En la ceremonia de grado que se llevará a cabo hoy en la Institución Educativa La Esperanza, sede La Nevada, no hay espacio para la alegría. Los docentes, administrativos y principalmente los niños que recibirán su título de primaria tienen sentimientos encontrados.
Una cinta morada en la puerta del colegio ondea como señal de duelo, porque uno de los profesores más queridos del plantel, por cuestiones del destino, no volverá a los salones de clase. Se trata del licenciado en ciencias sociales Huber José Martínez Arias.
El profe Huber el pasado lunes madrugó, como todos los días, para emprender un viaje del corregimiento La Mina hacía el casco urbano de Valledupar, para cumplir la jornada laboral como docente de matemáticas en el grado cuarto del colegio Blanco, como es conocida la institución educativa de básica primaria del barrio La Nevada, a donde había sido trasladado hace poco más de un año, luego de impartir sus conocimientos durante más de dos décadas en su pueblo natal.

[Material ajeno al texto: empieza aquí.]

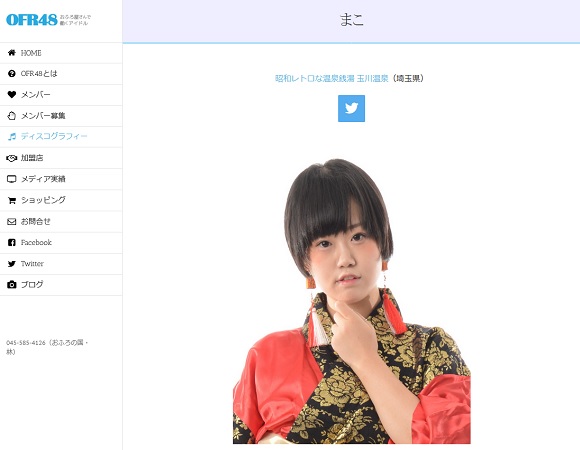The height and width of the screenshot is (450, 580).
Task: Click the blue Twitter share button
Action: tap(351, 108)
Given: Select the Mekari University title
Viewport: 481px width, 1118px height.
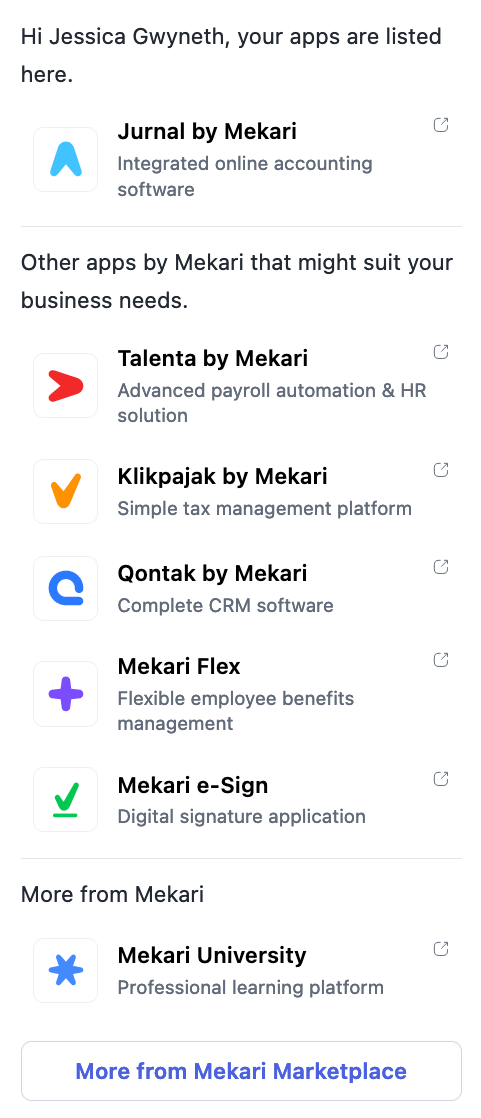Looking at the screenshot, I should pos(212,955).
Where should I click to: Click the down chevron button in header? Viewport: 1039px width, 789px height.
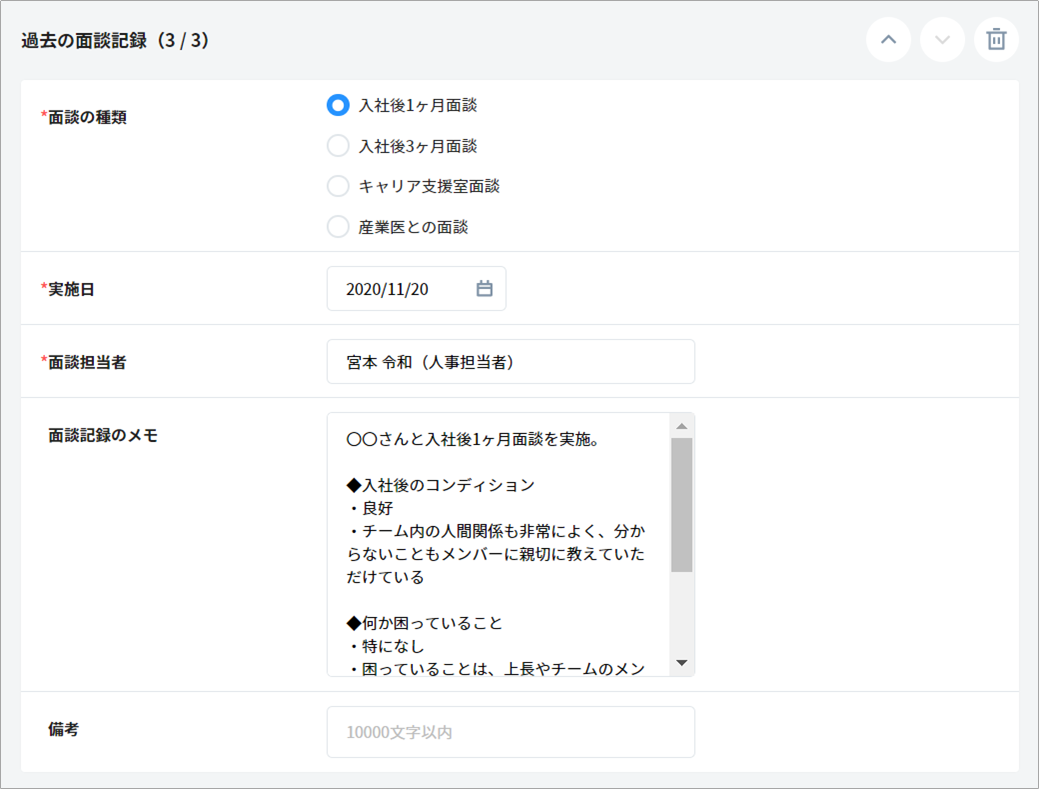click(x=942, y=40)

Su esposa Clara Rosa Arias y su hija de 12 años, que ya había salido de vacaciones, lo acompañaron. Salieron bien temprano en el automóvil que hacía nueve meses había comprado en Bogotá, puesto que estaba cansado de viajar todos los días en moto y además le urgía desde hace tiempo para movilizar a toda la familia que constantemente viaja de La Mina a Valledupar.